AN HOUR LATER we were gathered in front of a classroom whiteboard as Dad talked us through a map of London that he’d put together during the interrogation.
“These guys are well armed, very organised and disciplined,” he told us. “They’ve got a whole bunch of ex-special forces types running their operation, and they maintain a clear and functional command structure. The good news for us is that they mainly concern themselves with keeping order in London. The snatchers who operate outside the M25 are basically contractors. They’re scavengers and lowlifes who work in teams to assemble kids in a number of compounds like this one, spread around the country. Then they’re collected regularly by convoys, each of which is run by one overseer from central command who keeps them in line.
“They don’t have complete control of London. South of the river their control is pretty much absolute. There are communities there who are actually giving their kids to these bastards willingly. It’s an area of hard core zealots and converts. Pretty much entirely hostile territory.
“North of the river the picture’s less clear. It seems the population there is mostly controlled by fear and intimidation, although the battle for hearts and minds is ongoing. There’s one major pocket of resistance around Hammersmith where — Lee, you’ll like this — a gang of kids who escaped from a transport have set up a liberation army.”
I smiled. “Nice.”
“But according to our man here, there’s a major crackdown planned for next week. They’ve tried to lure them out into traps or get someone on the inside, but it’s never worked. They’re going to go in hard and wipe them out.”

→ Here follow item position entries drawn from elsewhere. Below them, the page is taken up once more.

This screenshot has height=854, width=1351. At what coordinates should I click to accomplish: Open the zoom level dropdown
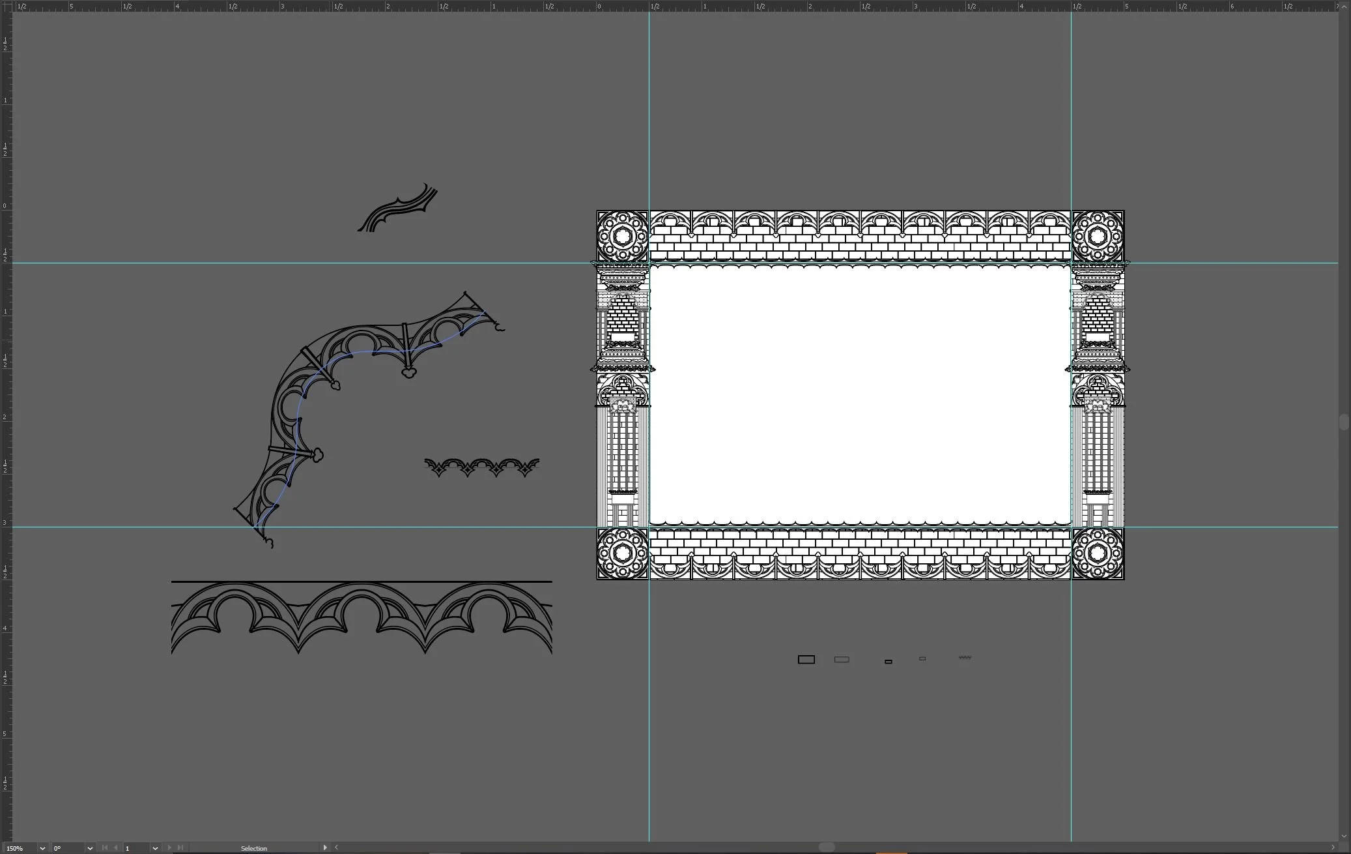[x=42, y=848]
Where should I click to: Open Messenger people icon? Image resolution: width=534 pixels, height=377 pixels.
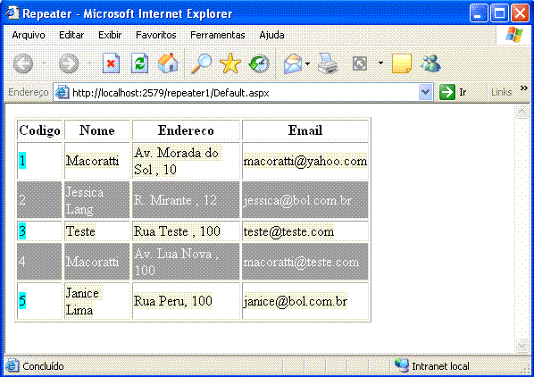click(430, 63)
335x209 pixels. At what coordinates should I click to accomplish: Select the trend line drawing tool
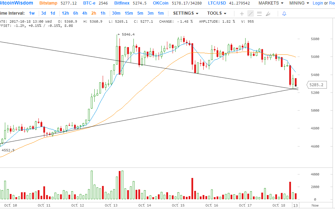click(250, 14)
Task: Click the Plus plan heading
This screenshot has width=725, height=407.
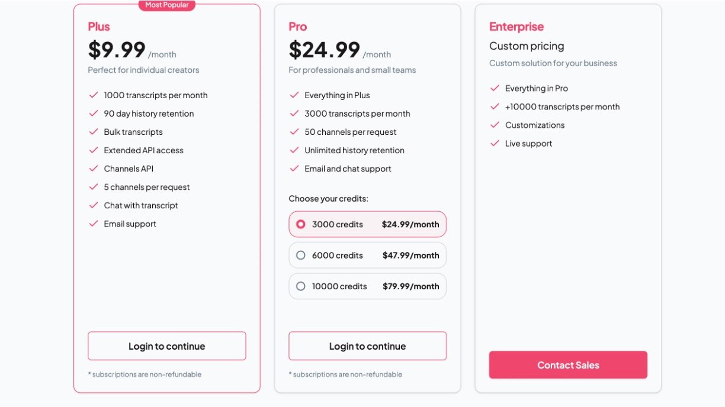Action: 99,27
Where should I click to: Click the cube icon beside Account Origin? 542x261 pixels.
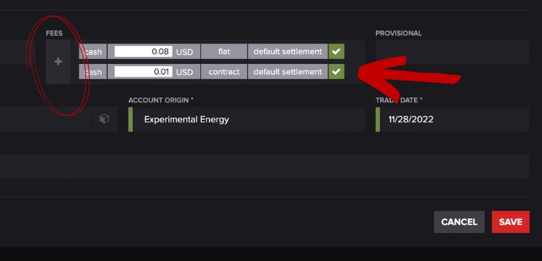[104, 119]
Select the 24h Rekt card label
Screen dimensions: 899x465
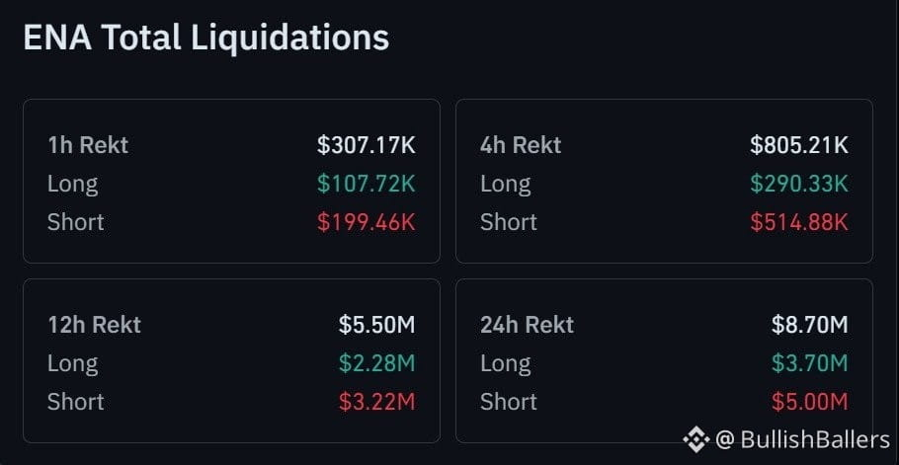tap(527, 325)
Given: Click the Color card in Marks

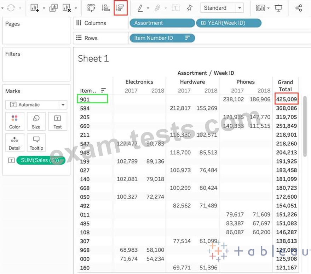Looking at the screenshot, I should (15, 122).
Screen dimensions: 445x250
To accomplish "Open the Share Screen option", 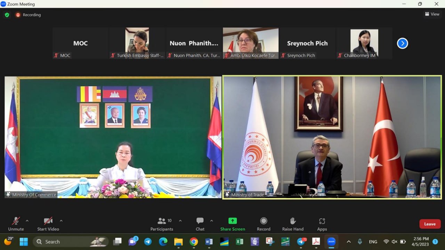I will click(x=232, y=224).
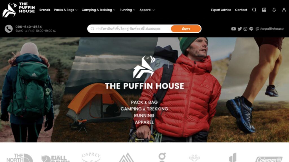
Task: Visit the Twitter social icon
Action: coord(240,29)
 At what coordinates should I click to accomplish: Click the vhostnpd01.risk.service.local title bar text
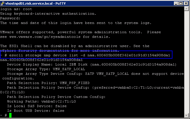[36, 3]
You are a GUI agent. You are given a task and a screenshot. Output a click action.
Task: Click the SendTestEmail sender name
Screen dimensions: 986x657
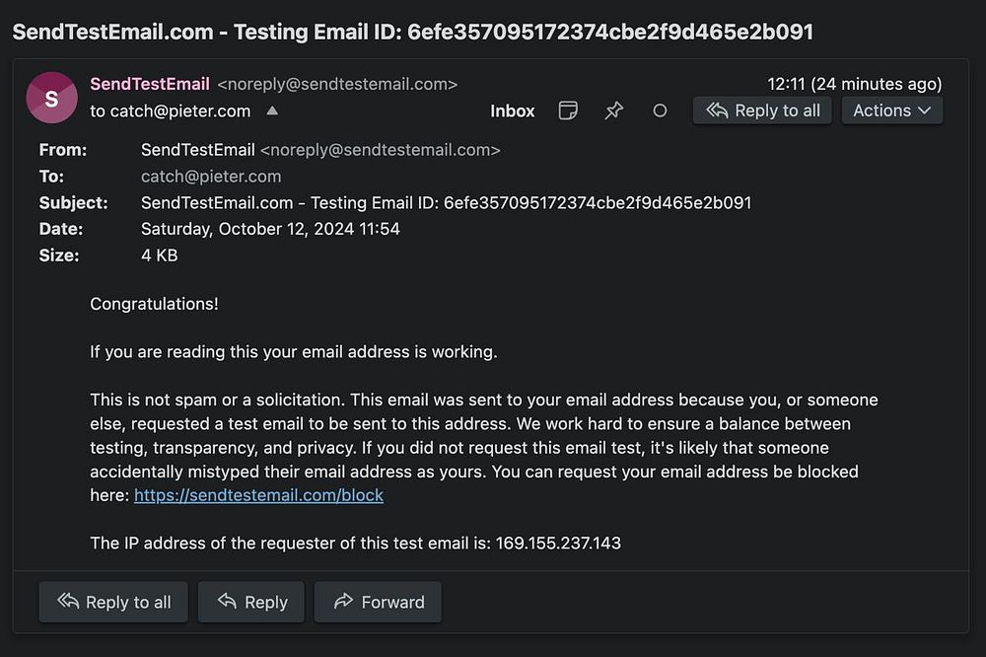150,84
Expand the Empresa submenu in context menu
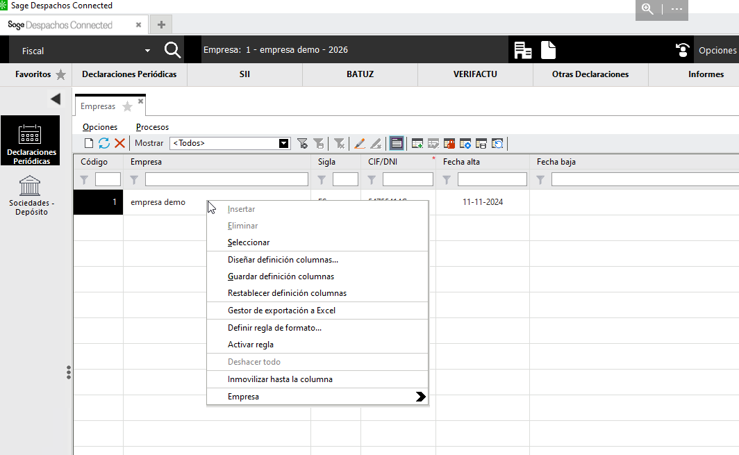 [x=420, y=397]
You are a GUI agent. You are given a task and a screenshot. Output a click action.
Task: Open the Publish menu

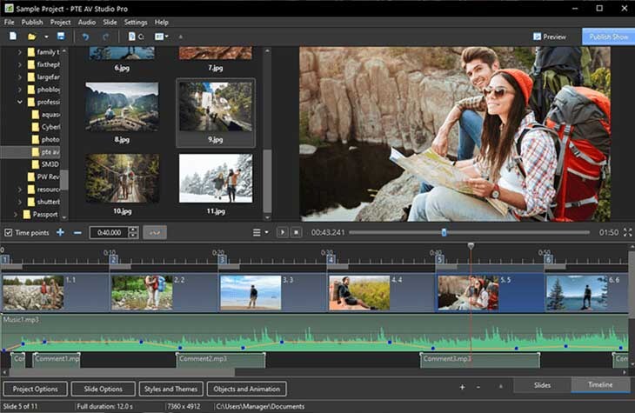pyautogui.click(x=32, y=22)
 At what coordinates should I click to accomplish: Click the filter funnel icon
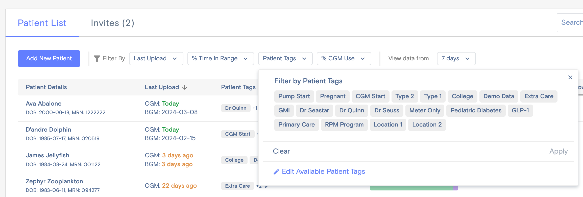coord(97,58)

“Not so nice,” murmured Tariq.
“What about their command?” asked one of the Rangers.
“This is where it gets tricky. They’ve set up home in the Palace of Westminster and turned it into a fortress. Concrete barricades, electric fences, gun towers, searchlights. They’ve even got a minefield. And this is where their boss lives. Spider.”
“What do we know about him?” I asked.
“He holds court from the Speaker’s Chair in the House of Commons, but apart from that, nothing. No one except the very top echelon get to see him. But he’s got a reputation for being utterly ruthless.”
“There’s a surprise,” I said.
“And he keeps his men happy with a brothel he’s set up in — get this — the main chamber of the House of Lords.”
“Brothel?”
“Rape camp, really, I guess. A whole bunch of young girls who are at the men’s disposal 24/7. He’s got huge stockpiles of food and booze too. If you work for him, you eat and drink your fill and fuck any time you feel like it.”
“Shit, where do I sign up?” laughed one of the Rangers until his mates gave him death stares. He muttered: “Only joking, geez.”
“Twat,” said one of his colleagues.
Silence fell as we considered the size of the task before us.
“So,” said Tariq eventually. “We invade London, fight our way past a city full of brainwashed religious cultists, take on a private army, storm a massively fortified castle that’s defended by highly motivated special forces, and kill this Spider fucker. Then we take a plane, fly to America, rescue all the kids and take down a church that effectively rules a continent.”
“That’s about the size of it,” said Dad.
Tariq sniffed dismissively. “That’s the problem with life these days. So few real challenges.”